Claro que la vida allí tampoco había resultado fácil. Ahora entendía que cuando llegó a Saint Laurent, su mente había filtrado la realidad mostrando una imagen de colores fuertes, en la cual los problemas quedaban a contraluz, tan potente era el sol de aquel punto del globo. La realidad es que había llegado a la Amazonía para escapar de una vida donde el dinero era el bien más preciado. Nada más llegar buscó un terreno donde poder construir su casa, en plena natura, una casa que no era en realidad sino una estructura de madera completamente abierta a la selva, integrada en ella. Cerca, el río, frontera natural entre aquella alejada parte de Francia y Surinam, un país pobre y caótico pero igualmente bello. Claro que al llegar a la Guayana no se dio cuenta de que su huida no había hecho más que comenzar. Se trataba, a decir verdad, de una primera etapa de escape, la de abandonar su trabajo, a su familia y amigos para vivir en plena conexión con la tierra, en un poblado indígena donde le mostraron el arte del saber hacer, de la artesanía, donde le contaron la historia de sus ancestros y lo acogieron como a uno más. La segunda etapa de su huida, aquella de la renuncia absoluta, comenzó con un desagradable incidente.
Estaba en el puesto de la señora Renate, comprando maracuyá, como cada sábado de mercado. Recogía su bolsa de fruta cuando un chico se paró a su lado. Era negro color África y sus ojos tenían la forma de dos almendras inmensas, rodeadas por pestañas infinitas. Hacía ya tiempo que se había acostumbrado a la belleza de las personas de allí, descendientes de antiguos esclavos de todas las partes y tribus africanas. Sin embargo, la mirada de aquel chico le atravesó el pecho y le cortó el aliento.
«Fai go? ¿Todo bien?», le preguntó en la lengua de allí. «Safi Safi», Respondió el chico de ojos avellanas. «Me llamo Émilien. ¿Te importa si camino a tu lado durante el resto de tus compras?»

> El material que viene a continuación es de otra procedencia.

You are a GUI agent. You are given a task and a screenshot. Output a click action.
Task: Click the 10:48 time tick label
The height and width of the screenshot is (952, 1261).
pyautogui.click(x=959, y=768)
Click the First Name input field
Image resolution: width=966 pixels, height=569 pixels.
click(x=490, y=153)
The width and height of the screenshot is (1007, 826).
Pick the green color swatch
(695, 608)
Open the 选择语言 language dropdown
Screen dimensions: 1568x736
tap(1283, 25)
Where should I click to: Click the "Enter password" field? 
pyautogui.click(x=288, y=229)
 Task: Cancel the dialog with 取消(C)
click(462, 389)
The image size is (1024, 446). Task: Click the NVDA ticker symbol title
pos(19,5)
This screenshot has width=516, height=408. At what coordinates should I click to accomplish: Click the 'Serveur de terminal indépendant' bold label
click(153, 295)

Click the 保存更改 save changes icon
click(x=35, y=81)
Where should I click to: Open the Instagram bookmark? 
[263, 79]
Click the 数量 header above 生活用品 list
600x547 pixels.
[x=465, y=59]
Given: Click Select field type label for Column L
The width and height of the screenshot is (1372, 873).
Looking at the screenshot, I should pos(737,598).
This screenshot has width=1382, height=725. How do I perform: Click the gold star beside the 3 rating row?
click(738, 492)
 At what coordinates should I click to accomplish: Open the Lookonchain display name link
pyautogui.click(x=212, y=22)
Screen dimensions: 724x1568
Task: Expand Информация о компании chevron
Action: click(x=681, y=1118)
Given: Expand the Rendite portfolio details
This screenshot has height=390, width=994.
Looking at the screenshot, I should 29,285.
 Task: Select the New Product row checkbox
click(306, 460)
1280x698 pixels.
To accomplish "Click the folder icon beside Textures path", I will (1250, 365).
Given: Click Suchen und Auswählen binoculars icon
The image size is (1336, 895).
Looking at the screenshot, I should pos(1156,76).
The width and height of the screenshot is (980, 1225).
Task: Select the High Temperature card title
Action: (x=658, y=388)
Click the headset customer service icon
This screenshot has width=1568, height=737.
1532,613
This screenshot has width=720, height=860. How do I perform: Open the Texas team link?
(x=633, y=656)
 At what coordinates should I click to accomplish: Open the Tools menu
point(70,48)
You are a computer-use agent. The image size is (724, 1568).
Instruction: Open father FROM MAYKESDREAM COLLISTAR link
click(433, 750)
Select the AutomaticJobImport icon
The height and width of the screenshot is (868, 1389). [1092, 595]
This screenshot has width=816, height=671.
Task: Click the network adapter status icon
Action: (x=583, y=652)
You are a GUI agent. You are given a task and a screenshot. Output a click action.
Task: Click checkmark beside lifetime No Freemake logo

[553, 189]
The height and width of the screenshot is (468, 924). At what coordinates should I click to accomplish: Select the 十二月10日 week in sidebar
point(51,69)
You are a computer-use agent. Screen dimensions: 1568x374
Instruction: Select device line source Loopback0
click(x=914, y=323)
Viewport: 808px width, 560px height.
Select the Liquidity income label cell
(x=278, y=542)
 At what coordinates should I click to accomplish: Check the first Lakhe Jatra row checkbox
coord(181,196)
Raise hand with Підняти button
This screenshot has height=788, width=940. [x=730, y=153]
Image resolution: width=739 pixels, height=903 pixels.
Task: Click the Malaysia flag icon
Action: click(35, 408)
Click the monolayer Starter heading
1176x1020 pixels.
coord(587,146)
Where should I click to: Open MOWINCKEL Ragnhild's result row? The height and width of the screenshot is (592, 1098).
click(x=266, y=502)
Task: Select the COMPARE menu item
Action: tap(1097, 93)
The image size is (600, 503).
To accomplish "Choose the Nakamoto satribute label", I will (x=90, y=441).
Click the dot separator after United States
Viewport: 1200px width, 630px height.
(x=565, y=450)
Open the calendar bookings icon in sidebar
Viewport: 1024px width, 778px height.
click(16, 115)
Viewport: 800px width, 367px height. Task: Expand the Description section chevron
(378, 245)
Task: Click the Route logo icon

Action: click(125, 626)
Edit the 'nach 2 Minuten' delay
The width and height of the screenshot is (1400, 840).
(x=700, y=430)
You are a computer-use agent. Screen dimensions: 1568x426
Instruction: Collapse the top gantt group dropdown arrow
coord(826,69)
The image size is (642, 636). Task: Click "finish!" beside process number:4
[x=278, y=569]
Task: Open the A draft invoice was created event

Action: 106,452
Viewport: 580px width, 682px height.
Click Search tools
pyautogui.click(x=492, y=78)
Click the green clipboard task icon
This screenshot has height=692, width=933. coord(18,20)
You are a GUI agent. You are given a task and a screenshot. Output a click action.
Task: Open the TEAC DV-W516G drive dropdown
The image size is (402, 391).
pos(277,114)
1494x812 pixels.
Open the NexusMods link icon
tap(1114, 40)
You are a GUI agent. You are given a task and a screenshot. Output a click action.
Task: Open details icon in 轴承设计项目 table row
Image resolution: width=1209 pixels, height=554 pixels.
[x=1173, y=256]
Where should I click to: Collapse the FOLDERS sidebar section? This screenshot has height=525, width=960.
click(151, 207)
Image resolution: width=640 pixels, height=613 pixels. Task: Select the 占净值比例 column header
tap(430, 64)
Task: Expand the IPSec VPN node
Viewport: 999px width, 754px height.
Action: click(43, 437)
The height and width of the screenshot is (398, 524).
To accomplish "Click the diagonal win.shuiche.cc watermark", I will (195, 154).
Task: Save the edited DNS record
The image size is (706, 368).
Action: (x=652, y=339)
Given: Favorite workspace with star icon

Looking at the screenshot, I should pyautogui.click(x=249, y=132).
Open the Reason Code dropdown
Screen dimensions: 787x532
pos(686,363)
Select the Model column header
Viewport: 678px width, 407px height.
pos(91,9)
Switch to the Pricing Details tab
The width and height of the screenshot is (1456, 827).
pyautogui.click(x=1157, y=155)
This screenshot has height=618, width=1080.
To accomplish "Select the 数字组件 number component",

Así de sencillo fue el encuentro. El beso que selló definitivamente su amistad no tuvo lugar hasta dos años más tarde. Dos años es mucho, pero el tiempo tiene la cualidad de ser flexible y de alargarse y acortarse por capricho. Dos años es mucho tiempo, pero a Émilien se le hicieron cortos tan inmerso estaba en aquella mirada almendrada, en aquellas manos que tocaban el djembe con una fuerza terrenal y controlada, en aquella voz que entonaba los cantos de sus ancestros junto al fuego del pueblo en los días festivos. Pero si dos años se le hicieron cortos, los dos meses que pasó junto a Ñeme le parecían ahora un instante.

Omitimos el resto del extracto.